Introduction: Acute lung injury (ALI) and the more severe, acute respiratory distress syndrome (ARDS), are respiratory conditions associated with significant ICU mortality. Current published statistics for the U.S. report 74,000 deaths in 190,000 cases of ALI/ARDS and it is anticipated that as the U.S. faces the inevitability of an aging population, the annual incidence will rise. The underlying pathology of ALI/ARDS is differentiated into direct and indirect, based on precipitating factors. Direct (pneumonia, aspiration and lung trauma) accounts for 57% of total cases, while indirect lung injury, including extrapulmonary sepsis and multisystem trauma, represents 43%. However, compared with direct ALI/ARDS, the pathophysiology of indirect is much less well understood, possibly due to the involvement of multiple systemic factors. Endothelial cell (EC) dysfunction/loss of barrier function is a major component in the pathogenesis of ALI/ARDS based on the increased lung mircovascular hyperpermeability, pulmonary edema and impaired lung function observed in patients that develop ALI/ARDS. Angiopoietin-2 (Ang-2) is an EC specific growth factor believed to play a role in angiogenesis by promoting vessel destabilization, inflammation and pulmonary leakage through its interaction with the EC specific receptor tyrosine kinase, Tie2. While we have recently shown in our shock/trauma mouse model that Ang-2 may play a role in the development of extrapulmonary ALI (Ang-2 levels increase) via its mediation of neutrophil/EC interactions, it is not known to what extent trauma patients with ALI/ARDS show such a change in Ang-2 expression. To begin to address this question, plasma Ang-2 was measured in a random sampling of surgical and trauma ICU patients (n=16) and healthy human volunteers (n=3). We hypothesized that Ang-2 would be significantly elevated in patients with ALI/ARDS.

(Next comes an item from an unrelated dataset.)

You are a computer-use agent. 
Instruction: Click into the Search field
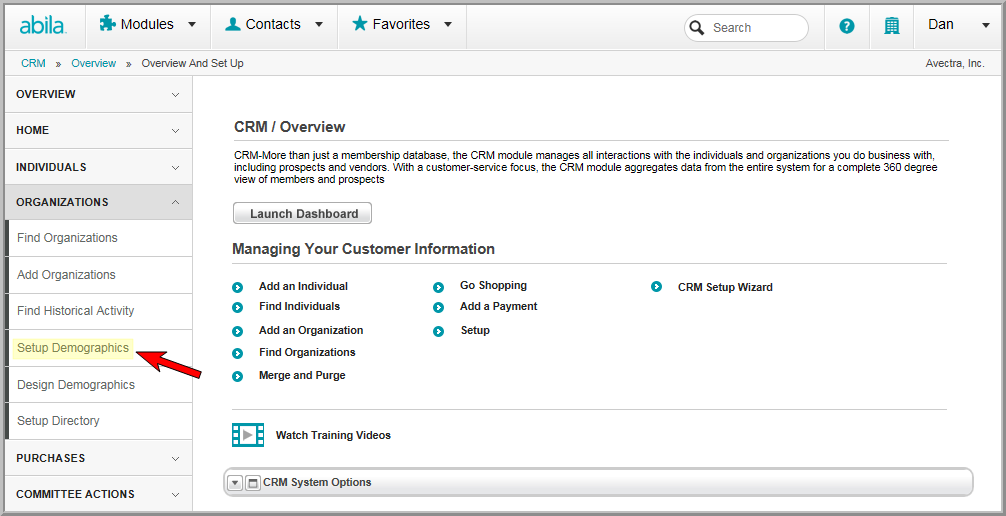[x=746, y=28]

Methods: Ang-2 was measured in plasma from de-identified trauma and surgical ICU patients using a commercially available human Ang-2 ELISA kit in an IRB approved study. Corresponding de-identified patient data for ALI/ARDS (PaO2:FIO2), extra vs. intrapulmonary infection source, sepsis/SIRS and mortality was collected and compared with patient’s plasma Ang-2 level.

Results: Our findings support the hypothesis that plasma Ang-2 is elevated in trauma patients with ALI/ARDS in a fashion similar to that seen in rodents. Additionally, those patients with extrapulmonary associated SIRS/sepsis appear to have higher levels of plasma Ang-2 when compared to those with intrapulmonary/pneumonia (5887?571pg/ml vs. 3931?691pg/ml, p<0.05). In our small sample group, however, elevated plasma Ang-2 could not be correlated with mortality. These findings support not only the further investigation into the dynamics of plasma Ang-2 levels in the traumatized patient, but also the value of the mechanistic studies of Ang-2 we are carrying out in a relevant model of shock/sepsis induced ALI in mice.